Ten years later I met a man who seemed to defy my view of men and meanwhile my own growing up defied my view of women. I broke my promise (thank Goodness) and said to the Universe: “Okay, if I ever get married and any man would have a chance with me, he would have to be a nice guy who could cook and clean.” My father was not a nice guy, especially not when he drank. He had no idea how to cook an egg sunny side up and didn’t know where the on and off switch was to the vacuum cleaner. He was raised as an only boy with 5 sisters; spoiled rotten and used to being catered to by women. Although I love to serve, serving on that level bordered being a door mat. I was of a different breed and viewed incapable men (and women) as flawed, nothing I wanted to deal with. Judgment on my part? Absolutely.

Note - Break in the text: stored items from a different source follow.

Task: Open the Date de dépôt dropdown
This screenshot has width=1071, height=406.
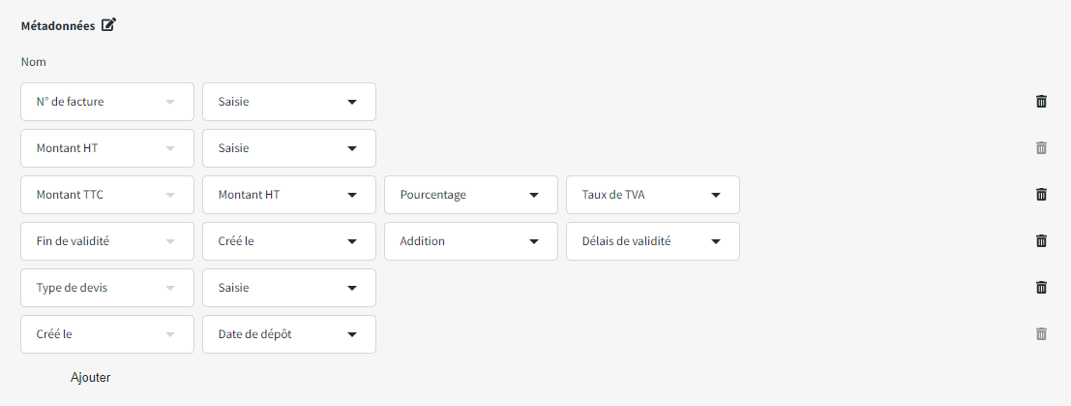Action: coord(288,334)
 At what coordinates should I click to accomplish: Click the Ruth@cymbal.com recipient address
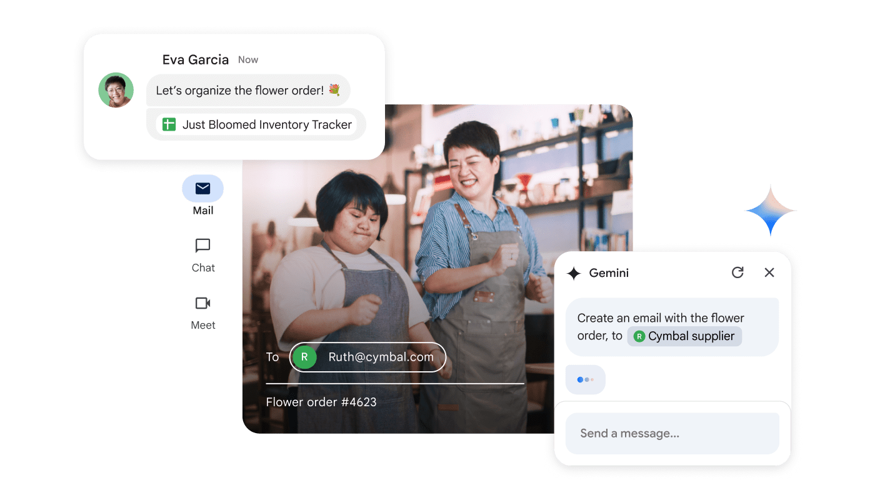click(x=381, y=358)
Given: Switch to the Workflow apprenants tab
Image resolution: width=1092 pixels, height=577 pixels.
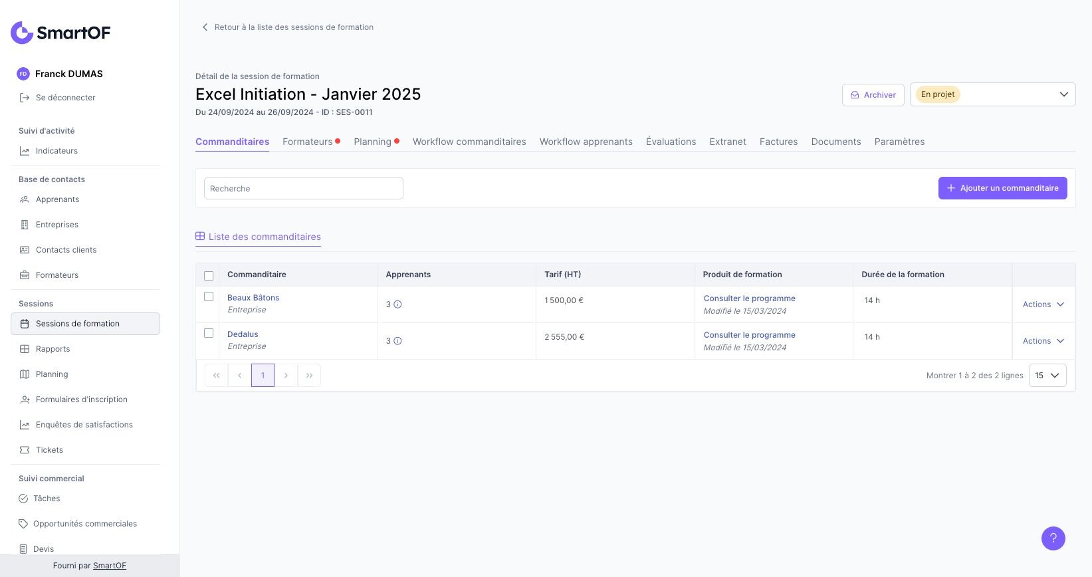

I ended up marrying that man when I was 25 and I got exactly what I asked for:

- A nice guy
- Who could cook
- And clean

AND, I even got a bonus, he also knew how to sow on a button. I hit the jack pot! So I thought.

What I learned over the years of being married to him was that those four things were all I got. Nothing more, nothing less. While I moved on and changed and grew and expanded and manifested my ambitions into reality, he only had 3 dreams for his life:

1. To get married
2. To have a family

3. To own his own house

He achieved his dream by the time he was 30. And I fulfilled a job description, and empty slot in his life. Amongst the furniture and lamptstands I was perfectly fitting in, just like a trophy. And then what? What comes after having achieved your dreams? Nothing for him; life for me just started.

With much resistance on his part and even more force on my part a tug-and-war started, showered with the love we felt for each other, but with dysfunctional mechanical parts to make the ship sail. He was content at 30 to have achieved everything he ever wanted and put himself on auto-pilot waiting to die a physical death God-only-knows when. I just started to live, but wasn’t able or allowed to sprout or blossom. So while he was waiting “to die” I too started to shrivel up; slowly but surely. One day at a time. Little by little my freedom was stripped from me, by choice, in the name of love. Until one day I found myself on my death bed, willing to succumb to my promise: “Until Death Do Us Part.”

I have learned over and over again, that we always get what we ask for. Whether we ask for little or for much, we always get it, and it never fails!

When it comes to relationships it’s not about making a list of what he looks like, how tall he is and how much money he makes; those are irrelevant and unimportant. If these things are important to you, I wish you good luck because you’re missing the real treasure of true love.

All anyone ever wants is to be loved, desired, respected, supported, acknowledged and needed, with sincerity and authenticity. To fill those needs and desires by a match made in heaven doesn’t come along every day, in fact it doesn’t come along in most of our life times. And all because we’re not even aware of what it is we need and want out of life. We settle for mediocre because all we want is “a nice guy.” We don't dare ask for more out of fear that we ask too much.

This is your life and unlike what most people say: “you only live once,” this life is only one tiny fragment of your eternity and we each live through eternity over and over again, always continuing where we left off. It’s called Karma.

I don’t wish you a good life, I wish you a great and phenomenal life that is filled with blessings and love and peace and power that you bestow upon yourself! Go ask for the sky, the moon and the stars; you may not physically reach them, but you’ll notice before long that you can actually fly…
1 Response
  1. stradasphere Says:

    Wow again...looking back at the marriage that is coming to an end I realize I really didn't ask for much at all and that's why my relationship was so lacking. What a great insight...I am going to ask for more and more and more...I deserve it. Thank you again Chaszey!!